**Problem description**
Copy every one of the lines below word for word.

**Data for processing**
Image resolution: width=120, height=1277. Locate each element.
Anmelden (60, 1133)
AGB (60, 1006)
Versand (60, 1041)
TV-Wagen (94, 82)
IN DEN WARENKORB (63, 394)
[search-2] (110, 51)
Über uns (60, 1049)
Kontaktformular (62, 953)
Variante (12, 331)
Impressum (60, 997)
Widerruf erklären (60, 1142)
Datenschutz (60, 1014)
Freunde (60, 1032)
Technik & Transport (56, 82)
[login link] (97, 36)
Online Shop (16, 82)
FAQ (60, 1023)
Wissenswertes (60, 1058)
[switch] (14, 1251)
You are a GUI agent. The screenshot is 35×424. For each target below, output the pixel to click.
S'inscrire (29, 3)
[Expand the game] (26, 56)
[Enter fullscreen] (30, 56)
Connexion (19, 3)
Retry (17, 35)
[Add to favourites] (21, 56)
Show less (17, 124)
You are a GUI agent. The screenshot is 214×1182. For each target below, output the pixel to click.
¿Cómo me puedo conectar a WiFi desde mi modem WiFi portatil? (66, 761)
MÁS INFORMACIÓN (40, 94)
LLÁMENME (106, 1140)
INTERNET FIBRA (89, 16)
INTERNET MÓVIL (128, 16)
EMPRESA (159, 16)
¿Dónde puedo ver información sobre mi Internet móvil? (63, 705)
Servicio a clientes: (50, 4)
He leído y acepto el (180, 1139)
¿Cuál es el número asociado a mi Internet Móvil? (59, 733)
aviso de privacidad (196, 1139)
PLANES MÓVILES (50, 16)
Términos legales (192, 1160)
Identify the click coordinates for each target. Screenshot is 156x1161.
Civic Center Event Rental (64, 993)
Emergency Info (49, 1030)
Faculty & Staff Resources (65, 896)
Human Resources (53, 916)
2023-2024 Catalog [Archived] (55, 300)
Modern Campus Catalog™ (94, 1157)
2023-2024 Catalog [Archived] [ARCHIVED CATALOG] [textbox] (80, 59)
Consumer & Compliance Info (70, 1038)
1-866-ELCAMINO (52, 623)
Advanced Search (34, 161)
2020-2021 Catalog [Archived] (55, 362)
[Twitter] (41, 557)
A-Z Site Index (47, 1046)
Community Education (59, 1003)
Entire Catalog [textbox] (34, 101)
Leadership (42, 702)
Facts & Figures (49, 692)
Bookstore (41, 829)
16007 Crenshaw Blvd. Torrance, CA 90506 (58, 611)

**Completed exercise**
Image resolution: width=120, height=1277. Locate each element.
Anmelden (60, 1133)
AGB (60, 1006)
Versand (60, 1041)
TV-Wagen (94, 82)
IN DEN WARENKORB (63, 394)
[search-2] (110, 51)
Über uns (60, 1049)
Kontaktformular (62, 953)
Variante (12, 331)
Impressum (60, 997)
Widerruf erklären (60, 1142)
Datenschutz (60, 1014)
Freunde (60, 1032)
Technik & Transport (56, 82)
[login link] (97, 36)
Online Shop (16, 82)
FAQ (60, 1023)
Wissenswertes (60, 1058)
[switch] (14, 1251)
You are a GUI agent. The screenshot is 35×424. For each target below, output the pixel to click.
S'inscrire (29, 3)
[Expand the game] (26, 56)
[Enter fullscreen] (30, 56)
Connexion (19, 3)
Retry (17, 35)
[Add to favourites] (21, 56)
Show less (17, 124)
You are a GUI agent. The screenshot is 214×1182. For each target below, output the pixel to click.
¿Cómo me puedo conectar a WiFi desde mi modem WiFi portatil? (66, 761)
MÁS INFORMACIÓN (40, 94)
LLÁMENME (106, 1140)
INTERNET FIBRA (89, 16)
INTERNET MÓVIL (128, 16)
EMPRESA (159, 16)
¿Dónde puedo ver información sobre mi Internet móvil? (63, 705)
Servicio a clientes: (50, 4)
He leído y acepto el (180, 1139)
¿Cuál es el número asociado a mi Internet Móvil? (59, 733)
aviso de privacidad (196, 1139)
PLANES MÓVILES (50, 16)
Términos legales (192, 1160)
Identify the click coordinates for each target. Screenshot is 156x1161.
Civic Center Event Rental (64, 993)
Emergency Info (49, 1030)
Faculty & Staff Resources (65, 896)
Human Resources (53, 916)
2023-2024 Catalog [Archived] (55, 300)
Modern Campus Catalog™ (94, 1157)
2023-2024 Catalog [Archived] [ARCHIVED CATALOG] [textbox] (80, 59)
Consumer & Compliance Info (70, 1038)
1-866-ELCAMINO (52, 623)
Advanced Search (34, 161)
2020-2021 Catalog [Archived] (55, 362)
[Twitter] (41, 557)
A-Z Site Index (47, 1046)
Community Education (59, 1003)
Entire Catalog [textbox] (34, 101)
Leadership (42, 702)
Facts & Figures (49, 692)
Bookstore (41, 829)
16007 Crenshaw Blvd. Torrance, CA 90506 (58, 611)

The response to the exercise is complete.